__Input material__
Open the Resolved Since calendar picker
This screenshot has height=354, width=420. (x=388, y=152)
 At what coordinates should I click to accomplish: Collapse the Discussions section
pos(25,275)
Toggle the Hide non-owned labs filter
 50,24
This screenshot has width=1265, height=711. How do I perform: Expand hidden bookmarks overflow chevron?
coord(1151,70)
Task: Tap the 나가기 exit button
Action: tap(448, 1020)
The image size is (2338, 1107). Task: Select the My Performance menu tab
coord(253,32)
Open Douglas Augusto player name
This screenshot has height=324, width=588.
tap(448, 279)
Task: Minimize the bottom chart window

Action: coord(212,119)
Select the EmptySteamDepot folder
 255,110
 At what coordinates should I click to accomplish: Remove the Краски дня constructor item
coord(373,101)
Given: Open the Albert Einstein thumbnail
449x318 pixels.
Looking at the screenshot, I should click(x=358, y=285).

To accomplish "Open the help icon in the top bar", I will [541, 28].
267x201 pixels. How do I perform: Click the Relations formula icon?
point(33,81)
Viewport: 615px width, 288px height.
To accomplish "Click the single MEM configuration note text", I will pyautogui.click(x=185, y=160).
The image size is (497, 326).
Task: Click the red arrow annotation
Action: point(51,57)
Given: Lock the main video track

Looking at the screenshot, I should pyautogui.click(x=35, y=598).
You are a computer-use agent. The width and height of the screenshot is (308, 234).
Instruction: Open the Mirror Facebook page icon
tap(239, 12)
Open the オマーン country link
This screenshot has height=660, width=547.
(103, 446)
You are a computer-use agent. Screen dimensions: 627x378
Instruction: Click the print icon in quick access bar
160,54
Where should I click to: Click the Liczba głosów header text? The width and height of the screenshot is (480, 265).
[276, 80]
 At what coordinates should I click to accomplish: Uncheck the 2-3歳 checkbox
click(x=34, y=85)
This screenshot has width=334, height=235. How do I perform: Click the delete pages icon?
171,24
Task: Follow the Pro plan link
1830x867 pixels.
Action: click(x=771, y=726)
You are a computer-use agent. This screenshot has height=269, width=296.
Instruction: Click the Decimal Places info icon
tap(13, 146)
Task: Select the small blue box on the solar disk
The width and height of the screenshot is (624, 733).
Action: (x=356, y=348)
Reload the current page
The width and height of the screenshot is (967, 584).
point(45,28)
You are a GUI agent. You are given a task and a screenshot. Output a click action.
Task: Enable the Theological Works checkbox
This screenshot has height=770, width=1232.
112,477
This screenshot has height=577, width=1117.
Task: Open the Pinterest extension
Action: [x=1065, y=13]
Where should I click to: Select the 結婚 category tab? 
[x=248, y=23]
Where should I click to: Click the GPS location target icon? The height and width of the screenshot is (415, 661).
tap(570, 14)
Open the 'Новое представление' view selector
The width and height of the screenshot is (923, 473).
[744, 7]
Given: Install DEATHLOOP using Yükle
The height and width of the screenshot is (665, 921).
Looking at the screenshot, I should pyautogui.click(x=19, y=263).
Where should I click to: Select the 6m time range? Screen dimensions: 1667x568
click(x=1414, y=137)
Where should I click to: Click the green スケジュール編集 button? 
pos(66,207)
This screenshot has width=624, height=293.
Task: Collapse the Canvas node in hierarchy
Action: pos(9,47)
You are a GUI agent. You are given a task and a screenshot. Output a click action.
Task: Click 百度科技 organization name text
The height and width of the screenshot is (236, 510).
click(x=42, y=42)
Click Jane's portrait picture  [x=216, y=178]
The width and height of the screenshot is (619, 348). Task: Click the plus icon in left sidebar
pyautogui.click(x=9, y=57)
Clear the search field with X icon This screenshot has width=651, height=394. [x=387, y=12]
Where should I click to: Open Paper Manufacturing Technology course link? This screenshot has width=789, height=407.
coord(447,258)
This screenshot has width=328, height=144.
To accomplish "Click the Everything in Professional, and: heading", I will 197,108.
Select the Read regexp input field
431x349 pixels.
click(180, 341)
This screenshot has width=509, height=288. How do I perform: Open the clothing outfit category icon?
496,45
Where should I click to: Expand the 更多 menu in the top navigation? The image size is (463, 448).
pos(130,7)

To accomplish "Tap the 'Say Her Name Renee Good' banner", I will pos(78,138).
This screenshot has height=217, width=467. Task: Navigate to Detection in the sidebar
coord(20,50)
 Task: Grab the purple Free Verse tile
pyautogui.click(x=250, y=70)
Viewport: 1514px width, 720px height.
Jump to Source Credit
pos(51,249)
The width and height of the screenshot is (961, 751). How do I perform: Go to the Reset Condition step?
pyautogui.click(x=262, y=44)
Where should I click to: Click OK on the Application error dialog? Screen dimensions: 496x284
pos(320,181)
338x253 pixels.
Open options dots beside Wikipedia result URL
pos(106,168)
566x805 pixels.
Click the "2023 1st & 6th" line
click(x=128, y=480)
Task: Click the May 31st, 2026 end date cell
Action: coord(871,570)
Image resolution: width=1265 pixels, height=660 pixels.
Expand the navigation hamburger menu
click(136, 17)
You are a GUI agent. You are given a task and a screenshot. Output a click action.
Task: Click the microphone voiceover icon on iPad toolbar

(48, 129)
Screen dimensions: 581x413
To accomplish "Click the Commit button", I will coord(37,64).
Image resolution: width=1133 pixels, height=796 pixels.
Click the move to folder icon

__Assignment__
Print the records once more, exactly as written.

__Solution for this task__
Open the Resolved Since calendar picker
This screenshot has height=354, width=420. (x=388, y=152)
 At what coordinates should I click to accomplish: Collapse the Discussions section
pos(25,275)
Toggle the Hide non-owned labs filter
 50,24
This screenshot has width=1265, height=711. How do I perform: Expand hidden bookmarks overflow chevron?
coord(1151,70)
Task: Tap the 나가기 exit button
Action: tap(448, 1020)
The image size is (2338, 1107). Task: Select the My Performance menu tab
coord(253,32)
Open Douglas Augusto player name
This screenshot has height=324, width=588.
tap(448, 279)
Task: Minimize the bottom chart window

Action: coord(212,119)
Select the EmptySteamDepot folder
 255,110
 At what coordinates should I click to accomplish: Remove the Краски дня constructor item
coord(373,101)
Given: Open the Albert Einstein thumbnail
449x318 pixels.
Looking at the screenshot, I should click(x=358, y=285).

To accomplish "Open the help icon in the top bar", I will [541, 28].
267x201 pixels. How do I perform: Click the Relations formula icon?
point(33,81)
Viewport: 615px width, 288px height.
To accomplish "Click the single MEM configuration note text", I will pyautogui.click(x=185, y=160).
The image size is (497, 326).
Task: Click the red arrow annotation
Action: point(51,57)
Given: Lock the main video track

Looking at the screenshot, I should pyautogui.click(x=35, y=598).
You are a computer-use agent. The width and height of the screenshot is (308, 234).
Instruction: Open the Mirror Facebook page icon
tap(239, 12)
Open the オマーン country link
This screenshot has height=660, width=547.
(103, 446)
You are a computer-use agent. Screen dimensions: 627x378
Instruction: Click the print icon in quick access bar
160,54
Where should I click to: Click the Liczba głosów header text? The width and height of the screenshot is (480, 265).
[276, 80]
 At what coordinates should I click to accomplish: Uncheck the 2-3歳 checkbox
click(x=34, y=85)
This screenshot has width=334, height=235. How do I perform: Click the delete pages icon?
171,24
Task: Follow the Pro plan link
1830x867 pixels.
Action: click(x=771, y=726)
You are a computer-use agent. This screenshot has height=269, width=296.
Instruction: Click the Decimal Places info icon
tap(13, 146)
Task: Select the small blue box on the solar disk
The width and height of the screenshot is (624, 733).
Action: (x=356, y=348)
Reload the current page
The width and height of the screenshot is (967, 584).
point(45,28)
You are a GUI agent. You are given a task and a screenshot. Output a click action.
Task: Enable the Theological Works checkbox
This screenshot has height=770, width=1232.
112,477
This screenshot has height=577, width=1117.
Task: Open the Pinterest extension
Action: [x=1065, y=13]
Where should I click to: Select the 結婚 category tab? 
[x=248, y=23]
Where should I click to: Click the GPS location target icon? The height and width of the screenshot is (415, 661).
tap(570, 14)
Open the 'Новое представление' view selector
The width and height of the screenshot is (923, 473).
[744, 7]
Given: Install DEATHLOOP using Yükle
The height and width of the screenshot is (665, 921).
Looking at the screenshot, I should pyautogui.click(x=19, y=263).
Where should I click to: Select the 6m time range? Screen dimensions: 1667x568
click(x=1414, y=137)
Where should I click to: Click the green スケジュール編集 button? 
pos(66,207)
This screenshot has width=624, height=293.
Task: Collapse the Canvas node in hierarchy
Action: pos(9,47)
You are a GUI agent. You are given a task and a screenshot. Output a click action.
Task: Click 百度科技 organization name text
The height and width of the screenshot is (236, 510).
click(x=42, y=42)
Click Jane's portrait picture  [x=216, y=178]
The width and height of the screenshot is (619, 348). Task: Click the plus icon in left sidebar
pyautogui.click(x=9, y=57)
Clear the search field with X icon This screenshot has width=651, height=394. [x=387, y=12]
Where should I click to: Open Paper Manufacturing Technology course link? This screenshot has width=789, height=407.
coord(447,258)
This screenshot has width=328, height=144.
To accomplish "Click the Everything in Professional, and: heading", I will 197,108.
Select the Read regexp input field
431x349 pixels.
click(180, 341)
This screenshot has width=509, height=288. How do I perform: Open the clothing outfit category icon?
496,45
Where should I click to: Expand the 更多 menu in the top navigation? The image size is (463, 448).
pos(130,7)

To accomplish "Tap the 'Say Her Name Renee Good' banner", I will pos(78,138).
This screenshot has height=217, width=467. Task: Navigate to Detection in the sidebar
coord(20,50)
 Task: Grab the purple Free Verse tile
pyautogui.click(x=250, y=70)
Viewport: 1514px width, 720px height.
Jump to Source Credit
pos(51,249)
The width and height of the screenshot is (961, 751). How do I perform: Go to the Reset Condition step?
pyautogui.click(x=262, y=44)
Where should I click to: Click OK on the Application error dialog? Screen dimensions: 496x284
pos(320,181)
338x253 pixels.
Open options dots beside Wikipedia result URL
pos(106,168)
566x805 pixels.
Click the "2023 1st & 6th" line
click(x=128, y=480)
Task: Click the May 31st, 2026 end date cell
Action: coord(871,570)
Image resolution: width=1265 pixels, height=660 pixels.
Expand the navigation hamburger menu
click(136, 17)
You are a GUI agent. You are given a task and a screenshot. Output a click action.
Task: Click the microphone voiceover icon on iPad toolbar

(48, 129)
Screen dimensions: 581x413
To accomplish "Click the Commit button", I will coord(37,64).
Image resolution: width=1133 pixels, height=796 pixels.
Click the move to folder icon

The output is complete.